A vendor at a bird pet market in Hangzhou said: "Bird lovers generally take the male birds as pets. They can sing and look colourful."

She said a normal song thrush costs about 100 yuan (HK$124) at her shop, but more vocal and lively male birds may sell for hundreds or even thousands of yuan.

A Nanjing man in his 50s, who declined to be named, said: "I can stop eating poultry, but I can't stop keeping birds as pets."

And a 70-year-old retired resident of Hangzhou said: "Strolling on the lakeside with a bird in its cage is one of the most wonderful things in the world. I don't fear the bird flu, but I fear not having a pet bird."

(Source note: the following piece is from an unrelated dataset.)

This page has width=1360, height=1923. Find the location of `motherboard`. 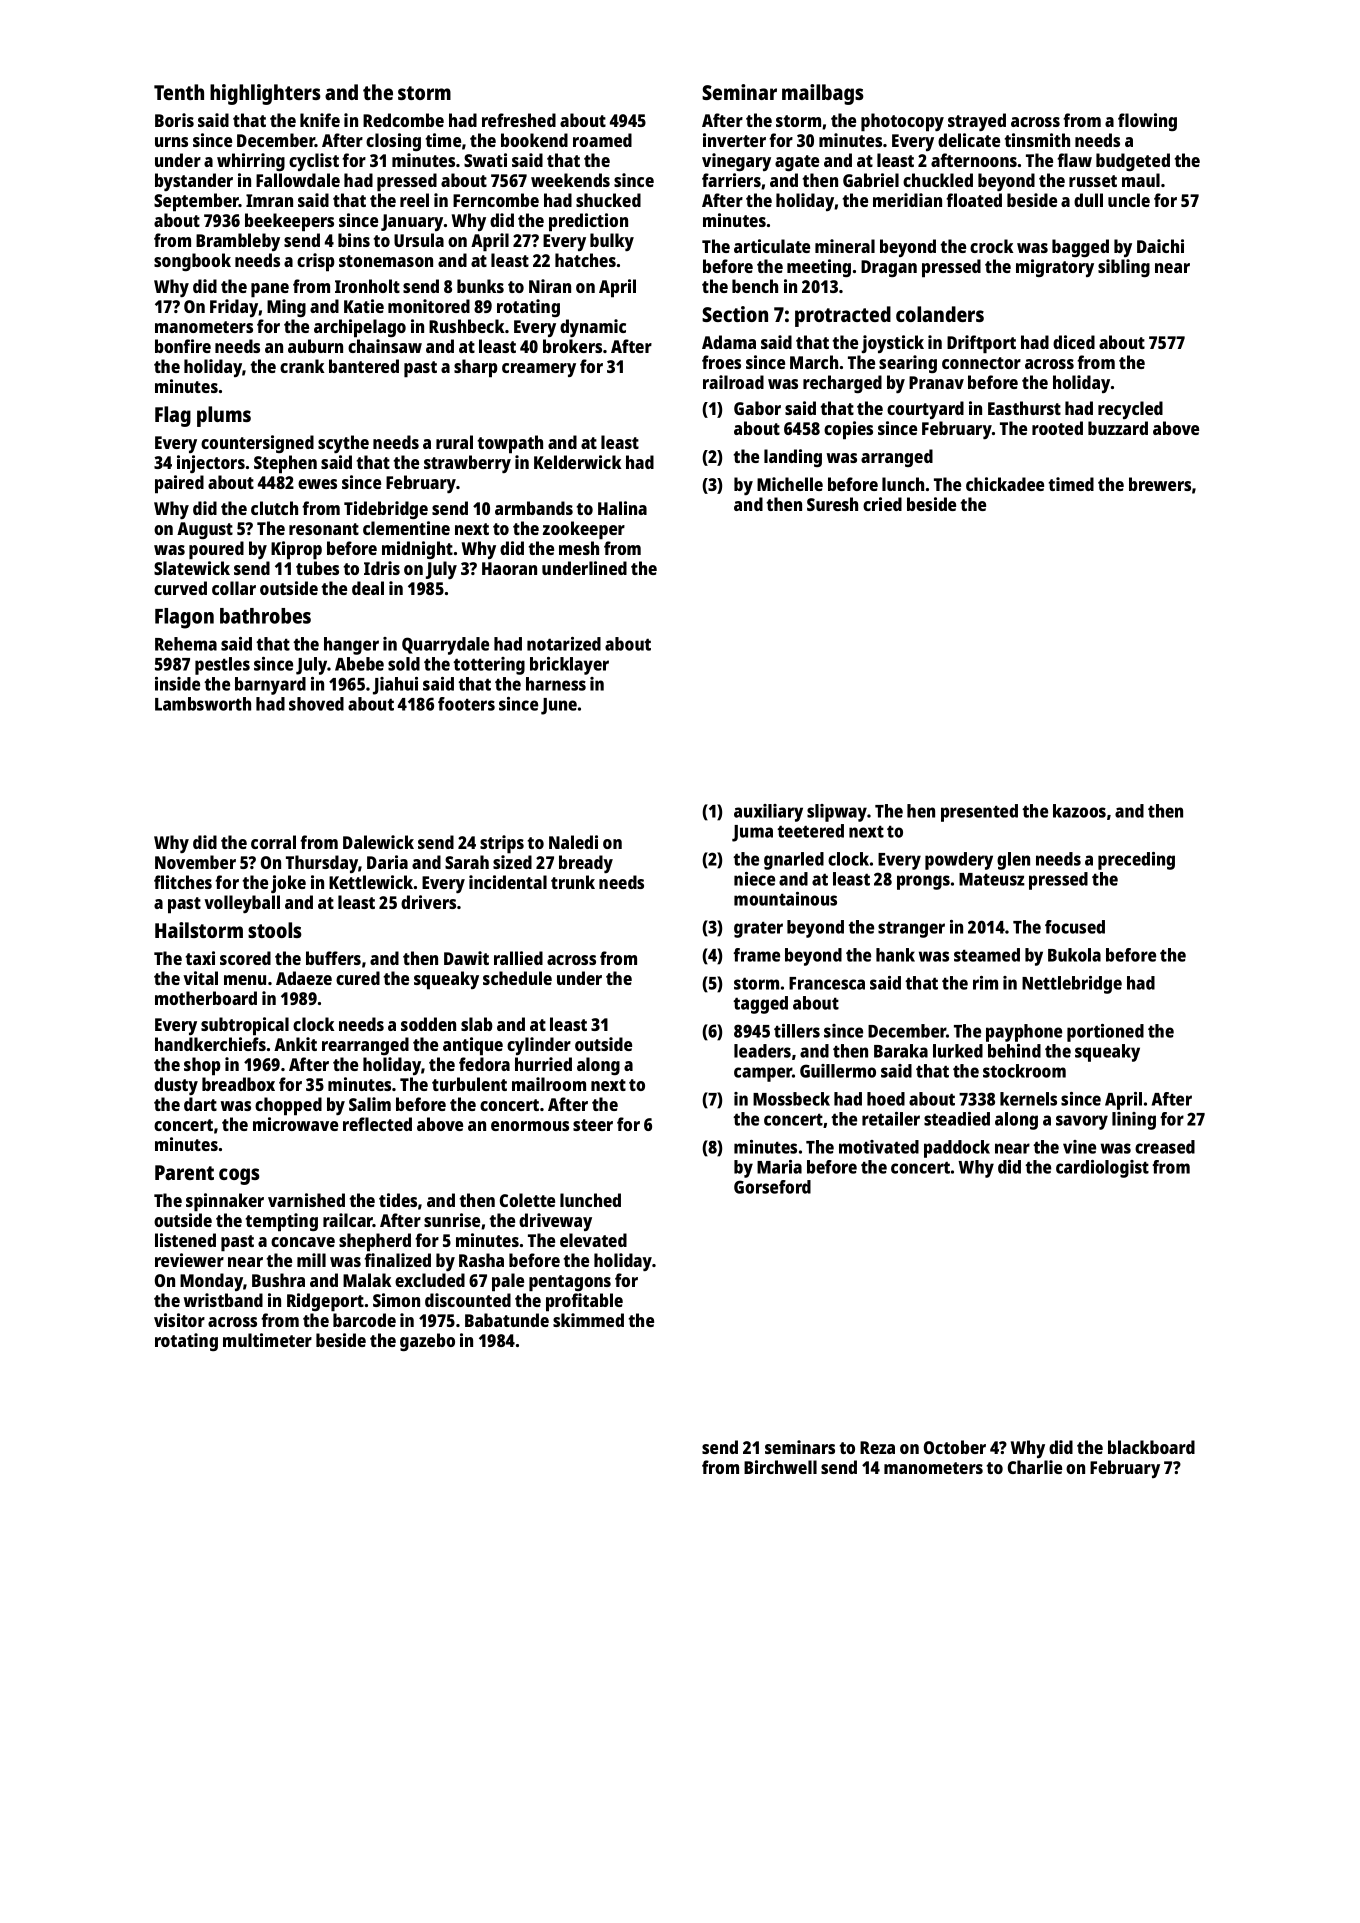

It is possible for migratory birds to spread unknown viruses to poultry and people. This is the season when a large number of migratory birds arrive in the Yangtze River Delta. It could be dangerous

With hundreds of thousands of people in the region keeping birds as pets, it has created high demand for the illegal trapping of migratory birds, particularly in the wetlands of the Yangtze River Delta that are important habitats for East Asian migratory fowl.

But experts say that poaching can create health risks, as birds that migrate between continents may carry pathogens that could infect other native birds, particularly when they're grouped together in captivity.

"There are nearly 500 species of birds in Zhejiang and more than half are migratory birds," said Chen Shuihua , deputy head of the Museum of Natural History in Zhejiang. "It is possible for migratory birds to spread unknown viruses to poultry and people. This is the season when a large number of migratory birds arrive in the Yangtze River Delta. It could be dangerous."